## CHALLENGE:
In the volleyball statistics passage below, repeat everything from "Adrien Ickowicz, Ben" down to "these in groups." word for word.

## SELECTED EXCERPT:
Adrien Ickowicz, Ben Raymond
It is always an interesting exercise to try and predict how performances at youth and junior level translate into senior level. It is also interesting to have an idea of the main features of volleyball that are expected in a given competition, from historical data.
What we are questioning here is not so much the predictive analytics, but rather trying to identify if there is indeed a distinction between the different age group and / or the different competition and continents. And if so, what is it? To assess that, we run a statistical analysis called Principal Component Analysis on a number of competitions and with a number of indicators reflective of the competitions, and see if we can cluster these in groups.
We used as many scouted files from the games as possible, as per Table 1 below. Unfortunately we could not get our hands on any African volleyball data, but we do have coverage for many age groups for South America, North America, Asia, Europe and World competitions, and many games for each category. While we were generally unable to get access every game in every competition, we have only included competitions in which we had a reasonable fraction of games, so as to be confident that the data gave a reasonable reflection of the standard and characteristics of play.

## PROVIDED DATA:
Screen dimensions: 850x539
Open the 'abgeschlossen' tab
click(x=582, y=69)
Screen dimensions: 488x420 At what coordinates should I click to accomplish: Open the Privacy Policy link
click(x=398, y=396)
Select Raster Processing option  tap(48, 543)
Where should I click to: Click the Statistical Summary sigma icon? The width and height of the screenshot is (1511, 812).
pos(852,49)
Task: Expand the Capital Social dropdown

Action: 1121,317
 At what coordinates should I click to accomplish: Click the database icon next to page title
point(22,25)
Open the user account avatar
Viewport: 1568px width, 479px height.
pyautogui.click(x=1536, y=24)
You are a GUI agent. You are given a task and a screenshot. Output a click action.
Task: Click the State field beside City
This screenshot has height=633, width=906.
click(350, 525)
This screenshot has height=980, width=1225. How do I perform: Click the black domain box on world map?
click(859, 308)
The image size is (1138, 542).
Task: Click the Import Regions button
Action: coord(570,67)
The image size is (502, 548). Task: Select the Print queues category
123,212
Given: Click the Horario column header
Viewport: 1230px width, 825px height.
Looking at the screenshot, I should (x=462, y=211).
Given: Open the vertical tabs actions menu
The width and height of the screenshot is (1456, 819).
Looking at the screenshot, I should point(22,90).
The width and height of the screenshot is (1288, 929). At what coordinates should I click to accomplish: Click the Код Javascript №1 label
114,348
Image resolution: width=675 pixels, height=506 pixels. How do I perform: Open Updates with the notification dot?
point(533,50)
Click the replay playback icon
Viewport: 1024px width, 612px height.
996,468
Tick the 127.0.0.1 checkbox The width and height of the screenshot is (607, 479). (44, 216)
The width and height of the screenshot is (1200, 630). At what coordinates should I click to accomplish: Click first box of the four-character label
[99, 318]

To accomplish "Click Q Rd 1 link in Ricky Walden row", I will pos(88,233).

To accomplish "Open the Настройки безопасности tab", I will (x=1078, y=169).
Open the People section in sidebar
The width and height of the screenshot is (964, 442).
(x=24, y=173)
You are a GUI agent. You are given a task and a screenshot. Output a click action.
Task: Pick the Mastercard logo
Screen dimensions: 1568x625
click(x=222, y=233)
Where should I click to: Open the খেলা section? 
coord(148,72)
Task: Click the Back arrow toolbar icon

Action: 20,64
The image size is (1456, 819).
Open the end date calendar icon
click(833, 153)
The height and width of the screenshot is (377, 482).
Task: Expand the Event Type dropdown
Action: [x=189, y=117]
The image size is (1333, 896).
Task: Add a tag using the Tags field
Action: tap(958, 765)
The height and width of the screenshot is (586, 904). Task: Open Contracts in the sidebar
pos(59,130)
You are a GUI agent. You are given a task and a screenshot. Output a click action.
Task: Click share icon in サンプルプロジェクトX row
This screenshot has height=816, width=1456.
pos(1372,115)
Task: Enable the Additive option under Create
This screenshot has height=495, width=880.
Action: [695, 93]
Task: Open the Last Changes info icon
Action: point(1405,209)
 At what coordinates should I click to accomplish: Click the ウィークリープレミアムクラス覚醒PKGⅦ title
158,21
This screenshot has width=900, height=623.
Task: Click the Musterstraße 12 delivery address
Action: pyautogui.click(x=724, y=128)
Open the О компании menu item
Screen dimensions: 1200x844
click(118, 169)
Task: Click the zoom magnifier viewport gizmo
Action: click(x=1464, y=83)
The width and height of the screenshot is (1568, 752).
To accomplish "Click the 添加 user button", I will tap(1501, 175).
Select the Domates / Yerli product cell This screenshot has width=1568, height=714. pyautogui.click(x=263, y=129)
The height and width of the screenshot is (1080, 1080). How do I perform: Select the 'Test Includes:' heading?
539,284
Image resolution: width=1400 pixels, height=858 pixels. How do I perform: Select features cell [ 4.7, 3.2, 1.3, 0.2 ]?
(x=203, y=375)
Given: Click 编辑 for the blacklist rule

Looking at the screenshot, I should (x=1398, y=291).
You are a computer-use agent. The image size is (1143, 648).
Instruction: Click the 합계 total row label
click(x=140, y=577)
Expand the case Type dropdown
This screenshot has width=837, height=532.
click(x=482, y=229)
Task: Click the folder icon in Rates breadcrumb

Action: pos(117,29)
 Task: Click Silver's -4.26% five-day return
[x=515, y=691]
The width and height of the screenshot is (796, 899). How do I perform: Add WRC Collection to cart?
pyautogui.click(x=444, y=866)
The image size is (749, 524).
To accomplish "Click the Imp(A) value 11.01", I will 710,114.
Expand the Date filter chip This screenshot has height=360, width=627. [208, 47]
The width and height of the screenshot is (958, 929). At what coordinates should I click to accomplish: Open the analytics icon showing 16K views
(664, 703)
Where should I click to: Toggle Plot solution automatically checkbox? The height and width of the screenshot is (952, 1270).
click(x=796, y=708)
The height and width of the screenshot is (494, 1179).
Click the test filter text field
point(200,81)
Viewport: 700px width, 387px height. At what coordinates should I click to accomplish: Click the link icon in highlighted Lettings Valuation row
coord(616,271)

## RESULT OF THE EXERCISE:
Adrien Ickowicz, Ben Raymond
It is always an interesting exercise to try and predict how performances at youth and junior level translate into senior level. It is also interesting to have an idea of the main features of volleyball that are expected in a given competition, from historical data.
What we are questioning here is not so much the predictive analytics, but rather trying to identify if there is indeed a distinction between the different age group and / or the different competition and continents. And if so, what is it? To assess that, we run a statistical analysis called Principal Component Analysis on a number of competitions and with a number of indicators reflective of the competitions, and see if we can cluster these in groups.